Assange fights extradition on sex allegations

February 8, 2011

CNN Wire Staff

London (CNN) — Lawyers for WikiLeaks founder Julian Assange are due to wrap up their case Tuesday against sending him from the United Kingdom to Sweden over allegations of sexual misconduct.

Swedish prosecutors want him sent back to face questioning over claims which he denies.

Assange said Monday that the hearing is finally lifting the lid on allegations he says are false and have blighted his reputation for months.

Assange was at Woolwich Crown Court in south London, where celebrities watched as Assange’s lawyers argued against his transfer to Sweden.

Assange has not been charged with a crime, but Swedish prosecutors want to question him in connection with sexual misconduct allegations related to separate incidents last August.

“For the past five and a half months, we have been in a condition where a black box has been applied to my life,” Assange told the media in a brief statement after the day’s session. “On the outside of that black box has been written the word ‘rape.’ That box is now, thanks to an open court process, being opened, and I hope over the next day we will see that that box is, in fact, empty and has nothing to do with the words that are on the outside of it.”

Assange thanked his supporters and lawyers and said the process “surely lets you understand who your friends are.”

His lawyers argue Assange could ultimately end up at Guantanamo Bay or be executed if he is extradited to Sweden, according to papers they released Monday.

His lawyers say Sweden could send him to the United States to face espionage charges related to the site’s disclosure of thousands of secret U.S. military and diplomatic documents.
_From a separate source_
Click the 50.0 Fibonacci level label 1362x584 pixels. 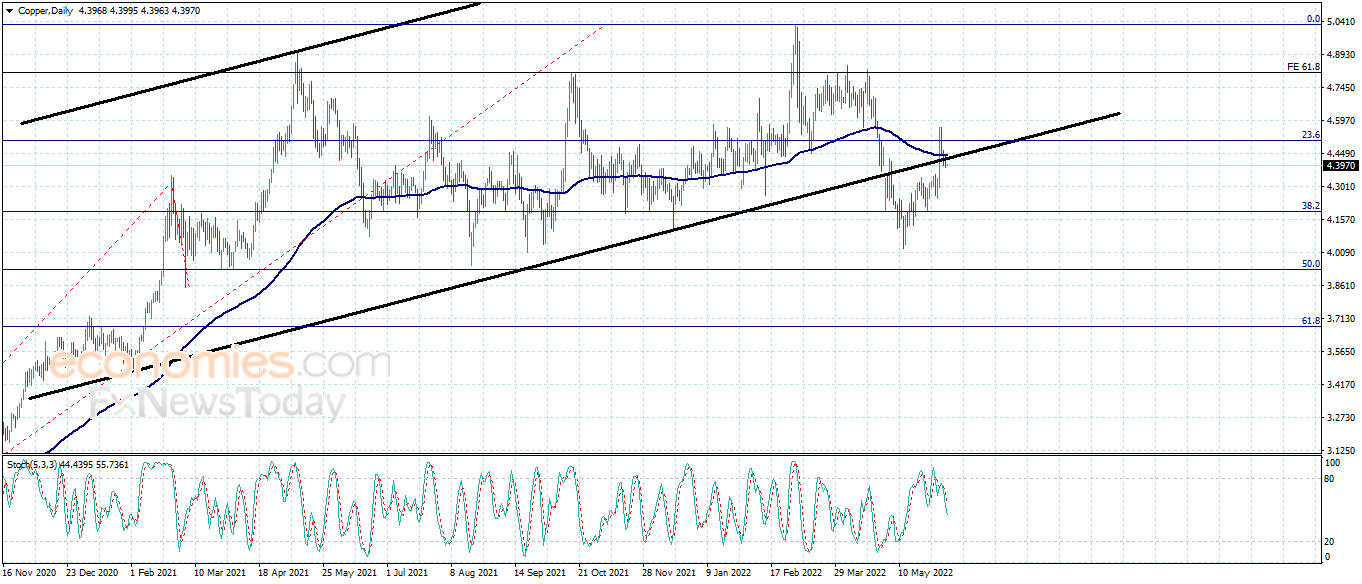pyautogui.click(x=1311, y=263)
Assange has denied the sexual misconduct allegations and is free on 200,000 pounds ($310,000) bail while he fights extradition.

Prosecutor Clare Montgomery, representing Sweden, dismissed the defense claim that Sweden would hand Assange over to the United States.
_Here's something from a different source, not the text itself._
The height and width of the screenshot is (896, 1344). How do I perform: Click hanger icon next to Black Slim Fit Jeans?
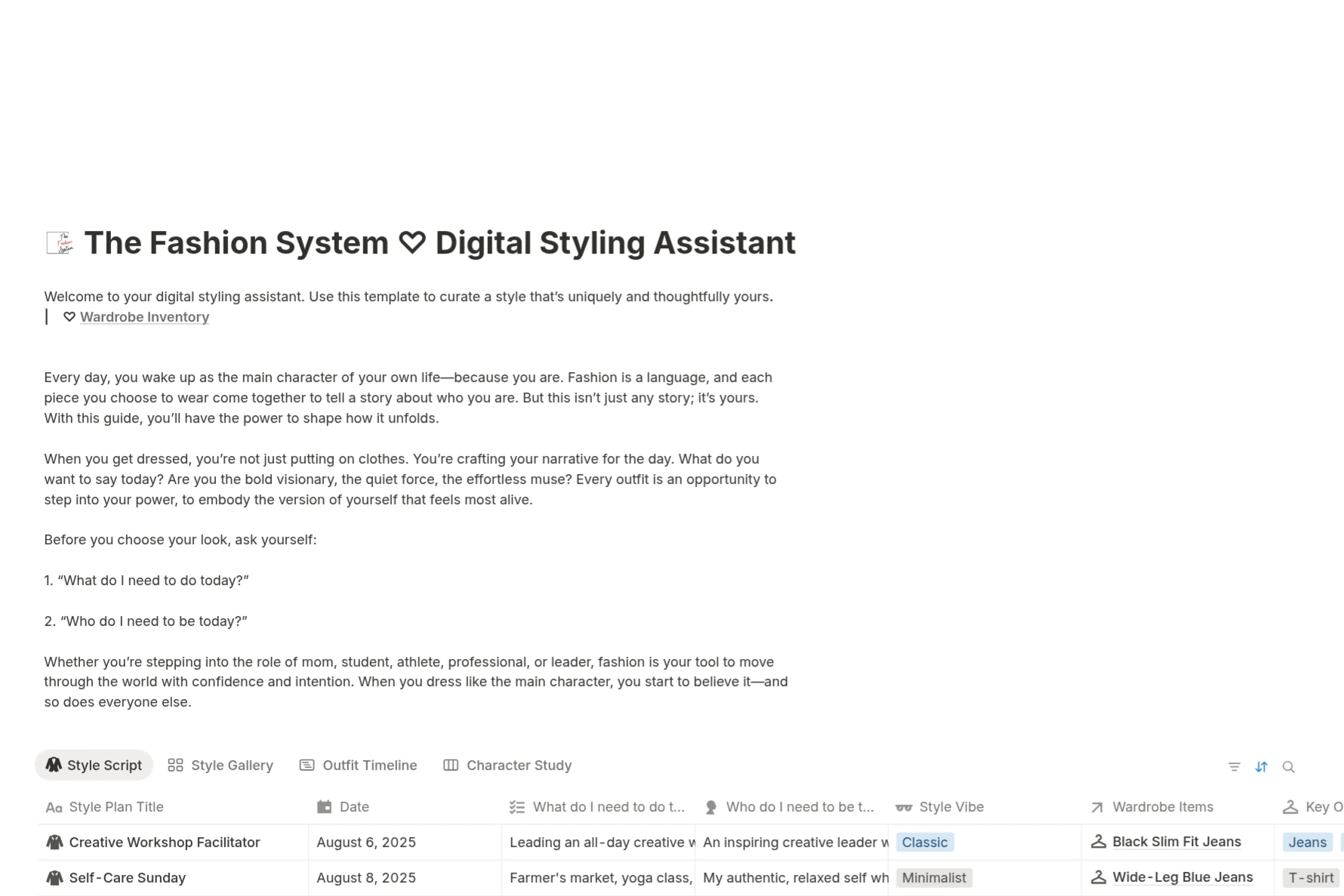tap(1099, 842)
The “suggestion that Sweden provides no protection against human rights violations is unfounded,” she argued, adding that Britain would have the right to intervene if Washington asked Sweden for Assange.

The British courts are requiring Assange to stay at the mansion of a supporter outside London each night and check in daily with police. He is also required to wear an electronic tag that monitors his location.